Senior Oral-health Services has grown from its three founders to a team of nine hygienists. Hygienists with S.O.S. visit patients in 16 facilities across Buncombe, Haywood, Henderson, and Transylvania Counties, and the number of patients they see at each facility varies from one to 20 or more.

Their business model allows each hygienist to decide their own schedule and how many patients they’d like to see; some work full time with S.O.S. and others use this position to supplement other income. Each team member receives specialized training for engaging with dementia patients as well as a caregiver certification through the American Caregiver Association, and they see the same patients every week to maintain consistency and increase the level of comfort for the patients.

“This is a population that has very special needs, and the work is not for everyone,” Miller said. “It’s a very fulfilling position, though, and our team members know they are making a difference. Everyone who has started with us has stayed with us, and it’s a great way for them to give back.”

Services are currently available via private contracts with the patient and/or their families, and Miller said their goal is to offer full-facility contracts to offer care to all residents. 

“We are trying to figure out how to acquire funding to offer services to everyone in each facility,” Miller said. “We’ve spoken with a couple of nonprofits in the area, and are working on grants that would allow us to offer our services to more people.”

Working with Venture Asheville has helped with the business aspects of growing S.O.S., according to Miller. As the three founders are clinicians without business degrees, learning with Bill Phoenix and Jeff Kaplan has helped with business decisions, marketing, sales, and finance.

“It’s been great to have a strong team of mentors to troubleshoot with and gain good feedback from,” Miller said. “We often get caught up in day-to-day things to handle, and it’s good to step back and consider the growth of the company and what systems can be improved so we’re ready when the growth happens.”

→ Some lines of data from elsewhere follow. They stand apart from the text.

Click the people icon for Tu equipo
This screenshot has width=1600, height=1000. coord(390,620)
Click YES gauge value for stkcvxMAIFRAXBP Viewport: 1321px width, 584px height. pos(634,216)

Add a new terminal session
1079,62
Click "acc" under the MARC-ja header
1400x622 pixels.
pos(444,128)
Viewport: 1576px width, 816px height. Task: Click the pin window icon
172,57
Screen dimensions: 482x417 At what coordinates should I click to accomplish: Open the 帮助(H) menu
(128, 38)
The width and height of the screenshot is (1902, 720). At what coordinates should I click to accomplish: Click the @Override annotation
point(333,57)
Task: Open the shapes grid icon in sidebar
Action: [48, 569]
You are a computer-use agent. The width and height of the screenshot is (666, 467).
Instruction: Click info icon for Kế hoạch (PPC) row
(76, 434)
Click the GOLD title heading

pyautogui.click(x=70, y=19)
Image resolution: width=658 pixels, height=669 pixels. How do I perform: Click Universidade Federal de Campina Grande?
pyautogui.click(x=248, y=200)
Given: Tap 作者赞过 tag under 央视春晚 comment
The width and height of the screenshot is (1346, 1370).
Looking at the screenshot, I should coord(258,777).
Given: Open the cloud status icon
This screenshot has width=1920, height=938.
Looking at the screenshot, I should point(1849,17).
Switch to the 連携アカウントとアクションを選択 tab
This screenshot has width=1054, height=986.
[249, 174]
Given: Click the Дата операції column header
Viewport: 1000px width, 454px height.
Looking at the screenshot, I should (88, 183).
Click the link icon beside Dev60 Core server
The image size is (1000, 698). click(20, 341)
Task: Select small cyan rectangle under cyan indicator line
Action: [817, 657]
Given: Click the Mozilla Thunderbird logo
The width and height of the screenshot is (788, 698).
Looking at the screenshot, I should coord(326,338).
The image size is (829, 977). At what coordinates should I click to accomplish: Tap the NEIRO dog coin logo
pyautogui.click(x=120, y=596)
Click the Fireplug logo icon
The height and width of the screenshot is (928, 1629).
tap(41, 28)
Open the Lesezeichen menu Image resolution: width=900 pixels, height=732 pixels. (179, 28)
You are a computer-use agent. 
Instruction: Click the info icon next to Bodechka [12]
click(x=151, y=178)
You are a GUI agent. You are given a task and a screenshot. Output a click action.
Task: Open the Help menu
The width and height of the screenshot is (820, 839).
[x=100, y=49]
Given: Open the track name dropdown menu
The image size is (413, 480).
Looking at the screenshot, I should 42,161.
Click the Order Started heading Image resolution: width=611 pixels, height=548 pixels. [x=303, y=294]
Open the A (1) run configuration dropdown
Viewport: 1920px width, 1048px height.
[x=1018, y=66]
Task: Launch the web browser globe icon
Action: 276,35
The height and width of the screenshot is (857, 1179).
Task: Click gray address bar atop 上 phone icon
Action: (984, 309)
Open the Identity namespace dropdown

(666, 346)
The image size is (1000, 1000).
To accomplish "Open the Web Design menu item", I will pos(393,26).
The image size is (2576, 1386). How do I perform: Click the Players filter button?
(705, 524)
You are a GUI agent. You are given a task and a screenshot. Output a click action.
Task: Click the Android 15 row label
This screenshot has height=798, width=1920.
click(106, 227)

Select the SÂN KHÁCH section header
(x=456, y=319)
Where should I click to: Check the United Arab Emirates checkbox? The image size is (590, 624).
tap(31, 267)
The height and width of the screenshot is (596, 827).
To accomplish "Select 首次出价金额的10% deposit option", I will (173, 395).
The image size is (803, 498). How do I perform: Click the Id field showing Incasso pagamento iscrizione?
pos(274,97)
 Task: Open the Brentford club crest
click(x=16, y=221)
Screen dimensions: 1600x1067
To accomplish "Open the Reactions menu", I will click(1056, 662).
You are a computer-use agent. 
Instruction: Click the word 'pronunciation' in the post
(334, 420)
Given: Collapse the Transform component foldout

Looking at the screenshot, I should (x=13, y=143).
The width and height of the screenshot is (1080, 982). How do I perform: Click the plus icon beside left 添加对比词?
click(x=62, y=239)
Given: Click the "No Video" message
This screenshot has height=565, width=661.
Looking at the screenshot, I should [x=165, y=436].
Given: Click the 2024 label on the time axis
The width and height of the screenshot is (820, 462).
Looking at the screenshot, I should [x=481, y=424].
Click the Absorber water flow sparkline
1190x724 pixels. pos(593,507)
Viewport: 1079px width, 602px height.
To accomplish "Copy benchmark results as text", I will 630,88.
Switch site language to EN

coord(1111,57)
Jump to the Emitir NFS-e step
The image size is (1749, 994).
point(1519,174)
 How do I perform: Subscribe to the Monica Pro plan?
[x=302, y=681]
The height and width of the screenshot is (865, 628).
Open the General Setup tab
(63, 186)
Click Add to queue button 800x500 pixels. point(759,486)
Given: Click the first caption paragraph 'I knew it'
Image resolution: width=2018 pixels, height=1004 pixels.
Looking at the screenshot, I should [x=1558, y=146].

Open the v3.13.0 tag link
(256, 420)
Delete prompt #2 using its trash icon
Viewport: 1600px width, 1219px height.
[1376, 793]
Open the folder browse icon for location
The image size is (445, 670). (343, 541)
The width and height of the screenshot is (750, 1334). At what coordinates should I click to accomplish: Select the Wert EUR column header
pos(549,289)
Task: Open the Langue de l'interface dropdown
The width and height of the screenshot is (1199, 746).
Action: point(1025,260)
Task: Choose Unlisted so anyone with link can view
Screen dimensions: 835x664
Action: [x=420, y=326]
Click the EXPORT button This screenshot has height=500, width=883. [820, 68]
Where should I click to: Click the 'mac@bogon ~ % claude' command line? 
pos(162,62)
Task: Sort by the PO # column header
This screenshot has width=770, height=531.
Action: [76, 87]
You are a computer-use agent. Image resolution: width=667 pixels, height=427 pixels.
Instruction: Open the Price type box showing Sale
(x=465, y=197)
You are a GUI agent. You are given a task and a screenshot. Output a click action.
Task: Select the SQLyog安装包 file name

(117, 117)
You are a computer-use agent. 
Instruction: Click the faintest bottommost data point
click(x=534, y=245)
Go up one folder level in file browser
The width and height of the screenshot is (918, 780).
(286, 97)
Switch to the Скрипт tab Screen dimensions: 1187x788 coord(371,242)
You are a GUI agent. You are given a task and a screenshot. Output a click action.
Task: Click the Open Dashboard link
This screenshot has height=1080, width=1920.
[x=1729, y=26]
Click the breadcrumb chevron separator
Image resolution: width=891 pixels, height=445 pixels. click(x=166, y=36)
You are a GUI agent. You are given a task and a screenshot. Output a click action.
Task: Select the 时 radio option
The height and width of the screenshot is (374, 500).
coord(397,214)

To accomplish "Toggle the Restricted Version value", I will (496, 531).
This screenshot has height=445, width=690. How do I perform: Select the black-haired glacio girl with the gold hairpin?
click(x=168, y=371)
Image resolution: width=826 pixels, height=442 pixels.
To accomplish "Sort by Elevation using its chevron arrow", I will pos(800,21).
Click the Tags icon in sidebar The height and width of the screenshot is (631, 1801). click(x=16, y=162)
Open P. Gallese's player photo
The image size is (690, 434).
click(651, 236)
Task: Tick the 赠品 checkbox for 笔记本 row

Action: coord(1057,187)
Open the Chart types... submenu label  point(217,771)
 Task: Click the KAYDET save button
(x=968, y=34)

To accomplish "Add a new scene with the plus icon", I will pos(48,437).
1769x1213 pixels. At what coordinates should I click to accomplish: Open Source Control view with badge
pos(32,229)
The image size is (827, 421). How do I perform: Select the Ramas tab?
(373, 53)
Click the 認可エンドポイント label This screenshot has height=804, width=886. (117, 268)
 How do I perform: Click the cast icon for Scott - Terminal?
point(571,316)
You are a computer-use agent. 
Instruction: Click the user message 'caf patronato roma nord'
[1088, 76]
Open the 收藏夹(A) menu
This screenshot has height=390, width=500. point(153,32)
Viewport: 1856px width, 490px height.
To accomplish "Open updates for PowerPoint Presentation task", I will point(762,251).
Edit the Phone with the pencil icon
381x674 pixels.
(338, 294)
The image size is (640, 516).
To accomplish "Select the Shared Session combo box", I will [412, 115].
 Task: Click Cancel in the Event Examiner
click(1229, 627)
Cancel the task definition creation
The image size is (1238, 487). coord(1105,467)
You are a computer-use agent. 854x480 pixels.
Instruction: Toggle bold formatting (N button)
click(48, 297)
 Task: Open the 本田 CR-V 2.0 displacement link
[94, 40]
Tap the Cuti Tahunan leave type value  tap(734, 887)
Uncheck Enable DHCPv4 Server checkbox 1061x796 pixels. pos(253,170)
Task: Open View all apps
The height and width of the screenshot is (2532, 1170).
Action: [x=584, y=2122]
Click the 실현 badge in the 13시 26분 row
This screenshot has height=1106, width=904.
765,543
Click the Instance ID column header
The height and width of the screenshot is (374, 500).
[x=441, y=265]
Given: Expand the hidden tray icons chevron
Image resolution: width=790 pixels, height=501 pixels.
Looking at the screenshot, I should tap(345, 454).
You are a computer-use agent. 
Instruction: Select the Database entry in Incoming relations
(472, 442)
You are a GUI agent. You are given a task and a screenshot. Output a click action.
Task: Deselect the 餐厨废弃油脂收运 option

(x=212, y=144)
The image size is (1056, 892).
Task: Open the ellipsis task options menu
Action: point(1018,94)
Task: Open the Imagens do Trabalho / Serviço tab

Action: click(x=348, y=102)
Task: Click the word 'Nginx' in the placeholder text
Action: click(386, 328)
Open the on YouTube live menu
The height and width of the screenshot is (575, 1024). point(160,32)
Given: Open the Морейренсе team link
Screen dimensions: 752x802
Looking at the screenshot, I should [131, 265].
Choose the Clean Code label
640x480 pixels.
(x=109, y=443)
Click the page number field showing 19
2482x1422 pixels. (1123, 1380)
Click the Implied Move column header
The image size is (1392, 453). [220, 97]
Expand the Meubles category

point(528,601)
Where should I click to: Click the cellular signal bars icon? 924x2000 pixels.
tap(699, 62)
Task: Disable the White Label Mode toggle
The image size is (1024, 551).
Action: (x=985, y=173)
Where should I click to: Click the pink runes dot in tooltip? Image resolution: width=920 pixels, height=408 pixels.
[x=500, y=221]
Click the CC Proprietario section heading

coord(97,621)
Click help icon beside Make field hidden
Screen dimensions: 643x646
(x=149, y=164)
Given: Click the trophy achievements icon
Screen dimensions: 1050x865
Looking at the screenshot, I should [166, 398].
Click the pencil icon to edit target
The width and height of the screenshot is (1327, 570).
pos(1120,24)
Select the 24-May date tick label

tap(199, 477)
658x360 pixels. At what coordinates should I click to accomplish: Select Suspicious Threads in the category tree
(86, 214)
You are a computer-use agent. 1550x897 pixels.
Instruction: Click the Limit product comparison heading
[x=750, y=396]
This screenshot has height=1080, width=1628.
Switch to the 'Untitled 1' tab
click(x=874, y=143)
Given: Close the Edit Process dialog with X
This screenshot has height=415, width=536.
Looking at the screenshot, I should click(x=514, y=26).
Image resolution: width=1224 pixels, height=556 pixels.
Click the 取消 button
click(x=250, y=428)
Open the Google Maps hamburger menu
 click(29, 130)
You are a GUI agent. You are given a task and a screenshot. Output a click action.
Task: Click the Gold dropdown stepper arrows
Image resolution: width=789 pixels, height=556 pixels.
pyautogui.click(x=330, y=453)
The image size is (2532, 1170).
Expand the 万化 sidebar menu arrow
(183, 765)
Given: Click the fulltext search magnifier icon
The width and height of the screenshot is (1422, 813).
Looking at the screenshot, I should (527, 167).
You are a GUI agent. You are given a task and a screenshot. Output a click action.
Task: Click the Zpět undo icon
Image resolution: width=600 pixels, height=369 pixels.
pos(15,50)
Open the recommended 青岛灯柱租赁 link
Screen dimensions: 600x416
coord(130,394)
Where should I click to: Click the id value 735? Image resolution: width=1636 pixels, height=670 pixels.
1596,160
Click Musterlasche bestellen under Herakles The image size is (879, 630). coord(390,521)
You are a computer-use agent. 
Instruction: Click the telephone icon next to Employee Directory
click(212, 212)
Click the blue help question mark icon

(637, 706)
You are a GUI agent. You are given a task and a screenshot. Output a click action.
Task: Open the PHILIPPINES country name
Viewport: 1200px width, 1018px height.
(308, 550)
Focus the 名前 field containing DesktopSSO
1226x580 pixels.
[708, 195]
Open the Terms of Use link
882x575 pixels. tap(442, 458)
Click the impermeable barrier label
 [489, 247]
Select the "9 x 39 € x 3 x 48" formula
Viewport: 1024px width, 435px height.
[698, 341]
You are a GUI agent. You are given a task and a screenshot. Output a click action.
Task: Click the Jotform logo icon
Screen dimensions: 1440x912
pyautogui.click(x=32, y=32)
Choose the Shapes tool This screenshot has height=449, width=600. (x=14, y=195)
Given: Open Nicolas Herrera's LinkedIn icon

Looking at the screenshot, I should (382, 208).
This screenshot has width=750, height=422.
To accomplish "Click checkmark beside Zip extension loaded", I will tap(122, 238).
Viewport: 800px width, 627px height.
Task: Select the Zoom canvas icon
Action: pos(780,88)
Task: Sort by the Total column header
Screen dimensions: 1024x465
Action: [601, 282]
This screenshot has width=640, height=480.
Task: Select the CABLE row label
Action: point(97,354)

Feedback from facilities has been positive, according to Miller. The hygienist is essentially an additional person on a patient’s care team with no extra cost to the facility, and the hands-on regular care can dramatically improve the quality of life of their patients.

Patients’ families are kept in the loop with weekly treatment sheets and photos, and say they enjoy the added peace of mind the service provides.

“It’s an opportunity outside of the dental hygiene world that we know,” Miller said. “It’s a way to make a real difference, and our goal and passion is to improve and enrich the quality of life for everyone in their family.”